Up to and including the line with "Screen dimensions: 1523x628", restate the material below word for word, beginning with its first line.

****

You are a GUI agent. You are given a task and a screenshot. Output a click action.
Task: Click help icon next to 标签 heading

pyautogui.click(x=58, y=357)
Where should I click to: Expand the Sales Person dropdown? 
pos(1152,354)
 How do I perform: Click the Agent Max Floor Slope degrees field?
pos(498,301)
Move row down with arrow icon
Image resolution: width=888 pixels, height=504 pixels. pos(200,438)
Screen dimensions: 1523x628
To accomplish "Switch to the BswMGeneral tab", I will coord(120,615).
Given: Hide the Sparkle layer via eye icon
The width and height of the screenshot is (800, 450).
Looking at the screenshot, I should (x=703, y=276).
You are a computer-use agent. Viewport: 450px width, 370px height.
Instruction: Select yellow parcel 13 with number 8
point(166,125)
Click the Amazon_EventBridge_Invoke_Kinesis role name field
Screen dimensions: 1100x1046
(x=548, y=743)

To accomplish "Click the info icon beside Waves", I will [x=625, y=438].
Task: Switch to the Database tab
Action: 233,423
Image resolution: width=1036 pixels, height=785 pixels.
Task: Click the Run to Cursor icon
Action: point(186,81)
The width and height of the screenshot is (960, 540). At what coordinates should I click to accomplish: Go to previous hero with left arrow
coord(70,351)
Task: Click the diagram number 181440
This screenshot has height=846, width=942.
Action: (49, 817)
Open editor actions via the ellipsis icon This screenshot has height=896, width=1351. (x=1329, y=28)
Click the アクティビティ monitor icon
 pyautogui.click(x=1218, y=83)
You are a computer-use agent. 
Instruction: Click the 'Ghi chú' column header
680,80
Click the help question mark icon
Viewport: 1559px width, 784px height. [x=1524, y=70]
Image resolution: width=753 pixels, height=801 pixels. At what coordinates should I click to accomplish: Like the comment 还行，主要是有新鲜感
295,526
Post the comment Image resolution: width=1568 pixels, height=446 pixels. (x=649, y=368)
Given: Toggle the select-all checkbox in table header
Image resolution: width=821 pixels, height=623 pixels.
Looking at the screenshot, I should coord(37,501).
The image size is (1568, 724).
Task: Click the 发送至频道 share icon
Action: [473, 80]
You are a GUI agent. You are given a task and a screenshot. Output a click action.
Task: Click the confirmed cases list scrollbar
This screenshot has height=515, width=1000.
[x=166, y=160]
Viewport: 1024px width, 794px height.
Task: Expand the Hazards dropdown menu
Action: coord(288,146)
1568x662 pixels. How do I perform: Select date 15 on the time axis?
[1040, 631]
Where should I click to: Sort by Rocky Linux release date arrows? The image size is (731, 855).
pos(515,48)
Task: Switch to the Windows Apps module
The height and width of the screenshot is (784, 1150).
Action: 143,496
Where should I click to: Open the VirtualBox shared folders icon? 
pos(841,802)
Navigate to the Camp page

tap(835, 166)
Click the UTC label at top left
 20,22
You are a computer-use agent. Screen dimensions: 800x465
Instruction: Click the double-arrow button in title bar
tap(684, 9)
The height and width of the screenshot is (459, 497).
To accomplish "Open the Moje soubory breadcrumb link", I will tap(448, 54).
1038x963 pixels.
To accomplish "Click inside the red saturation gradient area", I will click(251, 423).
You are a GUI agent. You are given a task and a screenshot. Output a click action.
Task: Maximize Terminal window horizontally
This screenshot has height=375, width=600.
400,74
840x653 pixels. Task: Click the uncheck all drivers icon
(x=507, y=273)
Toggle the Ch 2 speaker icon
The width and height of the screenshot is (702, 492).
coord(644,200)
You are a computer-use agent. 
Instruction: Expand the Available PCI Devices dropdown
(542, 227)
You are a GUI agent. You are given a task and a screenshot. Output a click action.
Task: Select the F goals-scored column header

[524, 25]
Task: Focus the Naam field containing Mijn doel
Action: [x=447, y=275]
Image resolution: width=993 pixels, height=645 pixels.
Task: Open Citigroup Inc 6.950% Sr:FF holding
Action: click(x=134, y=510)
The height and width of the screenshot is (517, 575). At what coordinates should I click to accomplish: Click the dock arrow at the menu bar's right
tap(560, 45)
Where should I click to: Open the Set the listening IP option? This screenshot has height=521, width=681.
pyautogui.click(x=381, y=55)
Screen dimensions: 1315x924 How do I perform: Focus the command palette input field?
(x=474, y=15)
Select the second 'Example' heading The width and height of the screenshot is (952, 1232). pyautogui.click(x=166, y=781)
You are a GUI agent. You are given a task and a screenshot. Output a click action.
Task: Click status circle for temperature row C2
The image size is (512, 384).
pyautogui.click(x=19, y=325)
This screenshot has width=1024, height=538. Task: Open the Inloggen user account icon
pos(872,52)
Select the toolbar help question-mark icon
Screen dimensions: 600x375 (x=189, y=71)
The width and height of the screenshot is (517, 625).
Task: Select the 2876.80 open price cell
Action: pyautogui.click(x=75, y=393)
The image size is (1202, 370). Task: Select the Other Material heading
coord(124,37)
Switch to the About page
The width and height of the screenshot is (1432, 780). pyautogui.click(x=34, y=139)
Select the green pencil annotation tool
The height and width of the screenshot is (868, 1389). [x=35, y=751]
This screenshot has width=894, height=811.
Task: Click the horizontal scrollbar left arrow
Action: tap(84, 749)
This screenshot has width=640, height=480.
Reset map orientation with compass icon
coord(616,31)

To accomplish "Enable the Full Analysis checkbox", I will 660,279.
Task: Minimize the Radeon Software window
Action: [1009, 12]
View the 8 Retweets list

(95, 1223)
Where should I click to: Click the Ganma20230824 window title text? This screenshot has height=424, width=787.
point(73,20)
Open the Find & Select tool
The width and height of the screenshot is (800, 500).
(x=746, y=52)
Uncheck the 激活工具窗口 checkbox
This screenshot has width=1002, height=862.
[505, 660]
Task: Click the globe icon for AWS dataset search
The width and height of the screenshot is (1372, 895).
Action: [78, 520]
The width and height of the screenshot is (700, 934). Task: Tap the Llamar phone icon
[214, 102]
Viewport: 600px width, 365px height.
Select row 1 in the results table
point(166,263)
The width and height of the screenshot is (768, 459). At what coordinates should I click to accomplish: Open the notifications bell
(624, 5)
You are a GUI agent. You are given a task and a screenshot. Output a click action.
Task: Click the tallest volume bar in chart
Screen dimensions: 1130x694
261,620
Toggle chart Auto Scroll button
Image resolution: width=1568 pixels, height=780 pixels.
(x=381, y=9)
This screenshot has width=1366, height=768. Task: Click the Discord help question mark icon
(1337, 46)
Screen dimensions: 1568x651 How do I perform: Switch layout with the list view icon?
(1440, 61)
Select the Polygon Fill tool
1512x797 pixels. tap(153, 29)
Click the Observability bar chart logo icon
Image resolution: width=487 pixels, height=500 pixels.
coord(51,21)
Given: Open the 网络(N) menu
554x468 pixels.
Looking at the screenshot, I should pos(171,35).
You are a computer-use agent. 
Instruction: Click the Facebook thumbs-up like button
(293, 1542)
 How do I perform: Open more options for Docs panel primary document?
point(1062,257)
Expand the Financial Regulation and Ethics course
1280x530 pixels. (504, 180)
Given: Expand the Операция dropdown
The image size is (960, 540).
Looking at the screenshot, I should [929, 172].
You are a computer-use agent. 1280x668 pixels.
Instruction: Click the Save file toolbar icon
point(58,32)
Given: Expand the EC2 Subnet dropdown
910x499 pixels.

****

RESPONSE TO THIS EXERCISE:
You are a GUI agent. You are given a task and a screenshot. Output a click action.
Task: Click help icon next to 标签 heading

pyautogui.click(x=58, y=357)
Where should I click to: Expand the Sales Person dropdown? 
pos(1152,354)
 How do I perform: Click the Agent Max Floor Slope degrees field?
pos(498,301)
Move row down with arrow icon
Image resolution: width=888 pixels, height=504 pixels. pos(200,438)
Screen dimensions: 1523x628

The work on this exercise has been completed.